New SPD leadership on its way to challenge Germany’s Grand Coalition

"An exit from the GroKo is not an end in itself. But no one will expect you to remain in a coalition with no ifs or buts and no questions asked," said one of SPD's new leaders, Walter-Borjans.EPA-EFE/FELIPE TRUEBA [Felipe Trueba/ epa]

Germany’s Social Democrats (SPD) officially elected Saskia Esken and Norbert Walter-Borjans as the new chairmen at a national conference on Friday (6 December). There was no vote about remaining in the Grand Coalition with the CDU/CSU conservatives, but the new leadership appears to have ‘declared war’ on them. EURACTIV Germany reports.

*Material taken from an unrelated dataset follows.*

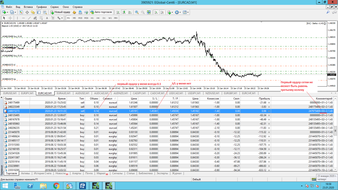Open the templates dropdown arrow

tap(188, 12)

Although a formality, Saskia Esken and Norbert Walter-Borjans were elected as the new SPD leaders with 75.9% and 89.2% respectively.

“We’ll make sure things get better,” Esken promised in her candidacy speech before the vote. Due to historically low rating of currently only 15%, the SPD has been for months desperately looking for a new socio-political course which would distinguishe it from its coalition partners CDU and CSU.

Esken promised that the new duo will show real leadership with a “clear edge, clear language and a clear direction”.

The appointment of Esken and Walter-Borjan last Saturday (30 November) came as a surprise to everyone, showing how urgently the SPD is looking for new leaders.

With 53% of the votes, the rather unknown left-wing political duo even prevailed against current Finance Minister Olaf Scholz, who was considered a favourite, with his colleague Klara Geywitz.

Half a year after Andrea Nahles announced her resignation in the face of a catastrophic European election, the SPD has, once again, embraced a new leadership. One should be reminded that the SPD lost twelve percentage points in the latest EU elections compared to the previous one.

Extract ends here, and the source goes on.